**** Recorded data ****
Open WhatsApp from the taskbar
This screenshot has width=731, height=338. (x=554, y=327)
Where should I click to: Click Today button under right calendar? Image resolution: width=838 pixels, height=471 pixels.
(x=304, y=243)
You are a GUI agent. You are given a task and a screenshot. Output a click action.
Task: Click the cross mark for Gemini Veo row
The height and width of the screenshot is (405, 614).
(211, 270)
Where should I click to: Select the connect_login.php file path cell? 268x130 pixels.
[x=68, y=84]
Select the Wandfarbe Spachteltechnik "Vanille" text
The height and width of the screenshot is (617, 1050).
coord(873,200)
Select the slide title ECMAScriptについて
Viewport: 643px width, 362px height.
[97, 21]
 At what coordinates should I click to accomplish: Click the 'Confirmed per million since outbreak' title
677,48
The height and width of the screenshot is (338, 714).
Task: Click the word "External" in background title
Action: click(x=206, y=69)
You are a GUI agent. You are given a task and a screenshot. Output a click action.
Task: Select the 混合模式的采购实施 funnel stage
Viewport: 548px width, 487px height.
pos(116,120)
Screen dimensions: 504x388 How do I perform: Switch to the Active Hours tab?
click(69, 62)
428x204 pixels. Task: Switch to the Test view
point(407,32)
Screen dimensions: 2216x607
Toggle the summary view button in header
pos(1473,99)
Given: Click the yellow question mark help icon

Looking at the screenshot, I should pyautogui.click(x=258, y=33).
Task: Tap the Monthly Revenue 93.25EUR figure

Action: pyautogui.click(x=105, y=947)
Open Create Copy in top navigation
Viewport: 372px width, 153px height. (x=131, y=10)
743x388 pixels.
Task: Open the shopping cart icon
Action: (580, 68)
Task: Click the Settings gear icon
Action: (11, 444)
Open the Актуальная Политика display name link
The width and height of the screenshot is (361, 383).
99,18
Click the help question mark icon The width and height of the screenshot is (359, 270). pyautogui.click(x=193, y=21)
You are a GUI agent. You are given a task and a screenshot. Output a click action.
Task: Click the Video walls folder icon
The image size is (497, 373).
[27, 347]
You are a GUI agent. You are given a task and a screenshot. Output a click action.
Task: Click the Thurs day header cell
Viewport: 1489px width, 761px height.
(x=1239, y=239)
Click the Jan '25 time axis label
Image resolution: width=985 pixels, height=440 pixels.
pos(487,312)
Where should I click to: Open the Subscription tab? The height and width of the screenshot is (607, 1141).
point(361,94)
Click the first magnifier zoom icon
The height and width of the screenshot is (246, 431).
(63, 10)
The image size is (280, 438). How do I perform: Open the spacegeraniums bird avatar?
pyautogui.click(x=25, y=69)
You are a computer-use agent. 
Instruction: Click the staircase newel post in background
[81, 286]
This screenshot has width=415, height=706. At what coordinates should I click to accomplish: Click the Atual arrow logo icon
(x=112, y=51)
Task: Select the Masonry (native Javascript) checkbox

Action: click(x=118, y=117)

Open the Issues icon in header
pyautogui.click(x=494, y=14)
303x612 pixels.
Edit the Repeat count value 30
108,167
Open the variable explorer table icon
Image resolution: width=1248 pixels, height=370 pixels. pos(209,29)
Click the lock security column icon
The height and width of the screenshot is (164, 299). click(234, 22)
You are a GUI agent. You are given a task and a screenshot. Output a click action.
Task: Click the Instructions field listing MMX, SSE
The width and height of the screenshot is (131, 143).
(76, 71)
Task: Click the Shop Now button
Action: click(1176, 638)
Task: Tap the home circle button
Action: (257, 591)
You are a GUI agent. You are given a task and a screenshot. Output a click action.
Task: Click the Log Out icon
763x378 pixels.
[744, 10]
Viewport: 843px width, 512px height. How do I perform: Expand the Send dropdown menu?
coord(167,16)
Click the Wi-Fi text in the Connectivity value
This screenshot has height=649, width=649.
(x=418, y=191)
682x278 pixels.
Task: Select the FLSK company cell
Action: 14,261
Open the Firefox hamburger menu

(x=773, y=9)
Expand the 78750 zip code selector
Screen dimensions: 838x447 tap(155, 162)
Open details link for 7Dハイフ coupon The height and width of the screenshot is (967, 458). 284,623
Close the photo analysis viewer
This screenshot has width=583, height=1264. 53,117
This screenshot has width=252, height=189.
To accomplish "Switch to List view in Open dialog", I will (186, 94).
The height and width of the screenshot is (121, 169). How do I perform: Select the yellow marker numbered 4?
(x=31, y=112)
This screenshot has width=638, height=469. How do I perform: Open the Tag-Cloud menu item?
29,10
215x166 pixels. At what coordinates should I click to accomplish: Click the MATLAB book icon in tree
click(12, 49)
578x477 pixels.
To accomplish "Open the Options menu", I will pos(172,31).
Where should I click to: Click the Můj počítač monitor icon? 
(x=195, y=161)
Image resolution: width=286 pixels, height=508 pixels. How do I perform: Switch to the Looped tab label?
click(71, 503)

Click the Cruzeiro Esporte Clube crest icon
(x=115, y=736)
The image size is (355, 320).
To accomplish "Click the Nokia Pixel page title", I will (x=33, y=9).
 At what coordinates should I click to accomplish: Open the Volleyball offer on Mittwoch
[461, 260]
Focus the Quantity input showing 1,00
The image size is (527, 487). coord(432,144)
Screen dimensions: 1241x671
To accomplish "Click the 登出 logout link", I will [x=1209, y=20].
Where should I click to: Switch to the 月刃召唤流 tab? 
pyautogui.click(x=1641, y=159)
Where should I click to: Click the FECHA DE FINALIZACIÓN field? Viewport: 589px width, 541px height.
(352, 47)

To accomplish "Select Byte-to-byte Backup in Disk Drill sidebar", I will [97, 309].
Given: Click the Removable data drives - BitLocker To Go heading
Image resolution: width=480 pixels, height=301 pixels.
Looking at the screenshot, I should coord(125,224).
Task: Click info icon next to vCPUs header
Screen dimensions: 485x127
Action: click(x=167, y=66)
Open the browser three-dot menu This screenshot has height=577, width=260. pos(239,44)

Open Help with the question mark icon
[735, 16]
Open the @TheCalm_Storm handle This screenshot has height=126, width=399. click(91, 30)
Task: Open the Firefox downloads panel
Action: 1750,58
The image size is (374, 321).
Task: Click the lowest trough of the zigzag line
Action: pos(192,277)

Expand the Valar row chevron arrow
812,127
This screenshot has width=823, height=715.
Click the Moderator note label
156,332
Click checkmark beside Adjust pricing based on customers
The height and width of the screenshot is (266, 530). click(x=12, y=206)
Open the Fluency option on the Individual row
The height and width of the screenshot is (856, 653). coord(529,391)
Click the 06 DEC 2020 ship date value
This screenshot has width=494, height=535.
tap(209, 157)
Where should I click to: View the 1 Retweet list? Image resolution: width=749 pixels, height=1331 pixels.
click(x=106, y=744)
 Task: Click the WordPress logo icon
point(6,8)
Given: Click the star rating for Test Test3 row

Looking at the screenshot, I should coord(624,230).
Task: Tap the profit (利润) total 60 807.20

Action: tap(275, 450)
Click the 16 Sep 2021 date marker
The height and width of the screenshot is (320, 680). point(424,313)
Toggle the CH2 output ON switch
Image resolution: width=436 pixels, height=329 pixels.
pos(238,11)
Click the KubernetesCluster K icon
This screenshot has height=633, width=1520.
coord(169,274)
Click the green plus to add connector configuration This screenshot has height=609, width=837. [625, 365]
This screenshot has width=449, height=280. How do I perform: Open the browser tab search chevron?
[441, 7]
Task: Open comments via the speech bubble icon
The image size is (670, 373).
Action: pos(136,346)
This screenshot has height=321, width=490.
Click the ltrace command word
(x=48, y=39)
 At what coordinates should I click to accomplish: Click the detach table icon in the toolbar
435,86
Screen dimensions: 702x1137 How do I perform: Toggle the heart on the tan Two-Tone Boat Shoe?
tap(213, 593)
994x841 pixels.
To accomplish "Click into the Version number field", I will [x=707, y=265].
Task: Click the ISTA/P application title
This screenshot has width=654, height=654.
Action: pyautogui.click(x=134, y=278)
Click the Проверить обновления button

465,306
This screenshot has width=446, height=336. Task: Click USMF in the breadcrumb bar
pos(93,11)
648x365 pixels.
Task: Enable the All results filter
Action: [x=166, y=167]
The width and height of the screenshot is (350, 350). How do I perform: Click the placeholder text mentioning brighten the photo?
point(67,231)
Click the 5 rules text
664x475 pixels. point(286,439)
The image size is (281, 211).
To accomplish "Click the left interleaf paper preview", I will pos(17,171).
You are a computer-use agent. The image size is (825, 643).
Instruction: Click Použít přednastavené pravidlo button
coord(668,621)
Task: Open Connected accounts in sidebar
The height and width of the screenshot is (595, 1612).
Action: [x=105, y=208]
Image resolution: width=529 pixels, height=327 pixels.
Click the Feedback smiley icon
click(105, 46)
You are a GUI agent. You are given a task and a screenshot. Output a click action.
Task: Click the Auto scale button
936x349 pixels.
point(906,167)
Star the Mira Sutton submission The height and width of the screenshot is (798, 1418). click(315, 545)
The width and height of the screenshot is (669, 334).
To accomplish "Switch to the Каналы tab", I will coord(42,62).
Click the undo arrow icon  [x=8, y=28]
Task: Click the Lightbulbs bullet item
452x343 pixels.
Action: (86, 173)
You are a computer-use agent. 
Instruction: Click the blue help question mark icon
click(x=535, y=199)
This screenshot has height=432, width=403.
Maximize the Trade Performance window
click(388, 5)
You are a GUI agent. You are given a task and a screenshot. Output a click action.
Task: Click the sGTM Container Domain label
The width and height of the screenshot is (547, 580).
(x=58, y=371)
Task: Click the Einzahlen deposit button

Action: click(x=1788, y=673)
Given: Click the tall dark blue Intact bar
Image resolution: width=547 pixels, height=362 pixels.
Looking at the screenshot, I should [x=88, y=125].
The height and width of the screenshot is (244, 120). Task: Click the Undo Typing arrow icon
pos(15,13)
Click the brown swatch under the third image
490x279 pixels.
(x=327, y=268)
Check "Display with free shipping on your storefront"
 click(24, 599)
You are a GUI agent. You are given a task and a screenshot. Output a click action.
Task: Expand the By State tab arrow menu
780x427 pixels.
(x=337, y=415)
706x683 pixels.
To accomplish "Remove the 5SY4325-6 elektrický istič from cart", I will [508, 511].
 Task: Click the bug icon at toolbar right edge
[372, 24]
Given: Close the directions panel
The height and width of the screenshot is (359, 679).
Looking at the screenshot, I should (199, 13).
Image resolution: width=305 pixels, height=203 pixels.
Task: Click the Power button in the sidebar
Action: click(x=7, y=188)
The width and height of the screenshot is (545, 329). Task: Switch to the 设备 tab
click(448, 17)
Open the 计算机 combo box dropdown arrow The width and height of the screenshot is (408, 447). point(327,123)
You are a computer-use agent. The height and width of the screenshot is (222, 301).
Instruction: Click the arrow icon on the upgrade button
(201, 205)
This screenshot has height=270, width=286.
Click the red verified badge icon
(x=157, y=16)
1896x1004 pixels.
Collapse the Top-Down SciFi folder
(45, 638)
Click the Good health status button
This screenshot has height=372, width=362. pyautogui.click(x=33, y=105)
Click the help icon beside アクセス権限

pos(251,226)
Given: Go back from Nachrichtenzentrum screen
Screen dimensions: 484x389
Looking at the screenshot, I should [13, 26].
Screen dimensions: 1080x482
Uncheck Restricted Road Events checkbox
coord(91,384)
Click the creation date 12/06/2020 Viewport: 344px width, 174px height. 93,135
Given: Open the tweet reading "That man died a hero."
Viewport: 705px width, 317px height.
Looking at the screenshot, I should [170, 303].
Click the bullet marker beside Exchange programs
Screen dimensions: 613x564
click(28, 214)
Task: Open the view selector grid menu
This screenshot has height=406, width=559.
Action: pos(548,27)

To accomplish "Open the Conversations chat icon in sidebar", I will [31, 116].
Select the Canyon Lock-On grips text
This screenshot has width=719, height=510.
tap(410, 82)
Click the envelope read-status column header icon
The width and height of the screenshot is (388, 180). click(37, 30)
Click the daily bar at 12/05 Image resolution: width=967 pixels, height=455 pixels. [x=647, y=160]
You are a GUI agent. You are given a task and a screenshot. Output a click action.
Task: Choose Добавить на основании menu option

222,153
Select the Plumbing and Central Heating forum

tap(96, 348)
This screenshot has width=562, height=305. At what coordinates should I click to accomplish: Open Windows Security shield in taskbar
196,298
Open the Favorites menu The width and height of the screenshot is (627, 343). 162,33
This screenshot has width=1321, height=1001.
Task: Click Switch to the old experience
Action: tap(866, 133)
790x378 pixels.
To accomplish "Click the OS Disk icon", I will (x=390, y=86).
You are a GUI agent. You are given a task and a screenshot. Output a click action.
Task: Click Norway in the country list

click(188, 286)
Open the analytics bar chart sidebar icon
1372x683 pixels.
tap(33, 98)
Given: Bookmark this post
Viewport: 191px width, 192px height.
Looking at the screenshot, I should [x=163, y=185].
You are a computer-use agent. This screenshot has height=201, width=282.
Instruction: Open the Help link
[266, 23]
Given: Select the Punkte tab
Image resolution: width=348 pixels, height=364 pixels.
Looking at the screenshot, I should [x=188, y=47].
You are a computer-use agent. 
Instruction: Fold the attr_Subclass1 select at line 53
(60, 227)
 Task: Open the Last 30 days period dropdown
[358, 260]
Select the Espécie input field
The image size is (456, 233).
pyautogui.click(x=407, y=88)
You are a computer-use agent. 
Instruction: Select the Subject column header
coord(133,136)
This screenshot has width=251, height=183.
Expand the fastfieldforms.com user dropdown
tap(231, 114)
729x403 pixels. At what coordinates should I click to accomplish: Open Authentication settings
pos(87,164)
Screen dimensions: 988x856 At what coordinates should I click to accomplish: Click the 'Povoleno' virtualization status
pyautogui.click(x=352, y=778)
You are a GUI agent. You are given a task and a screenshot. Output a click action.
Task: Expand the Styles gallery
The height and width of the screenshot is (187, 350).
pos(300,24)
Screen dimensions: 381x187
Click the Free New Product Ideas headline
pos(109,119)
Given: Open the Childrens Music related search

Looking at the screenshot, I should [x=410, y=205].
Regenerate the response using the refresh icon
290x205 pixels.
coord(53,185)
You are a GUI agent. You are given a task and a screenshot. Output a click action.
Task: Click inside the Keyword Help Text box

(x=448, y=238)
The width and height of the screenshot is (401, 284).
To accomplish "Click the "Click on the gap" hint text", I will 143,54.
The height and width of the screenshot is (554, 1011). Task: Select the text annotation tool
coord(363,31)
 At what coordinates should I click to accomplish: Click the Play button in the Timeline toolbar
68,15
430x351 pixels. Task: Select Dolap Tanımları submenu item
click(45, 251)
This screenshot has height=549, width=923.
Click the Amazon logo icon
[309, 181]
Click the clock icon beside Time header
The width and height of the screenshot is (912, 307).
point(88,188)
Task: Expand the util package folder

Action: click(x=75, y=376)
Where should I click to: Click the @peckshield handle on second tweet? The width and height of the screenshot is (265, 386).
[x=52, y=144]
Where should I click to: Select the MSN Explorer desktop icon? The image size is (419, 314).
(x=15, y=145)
****
● **What to do**:
For every line above that has "Disk" in it, copy the line.

● **Result below**:
To accomplish "Select Byte-to-byte Backup in Disk Drill sidebar", I will [97, 309].
To accomplish "Click the OS Disk icon", I will (x=390, y=86).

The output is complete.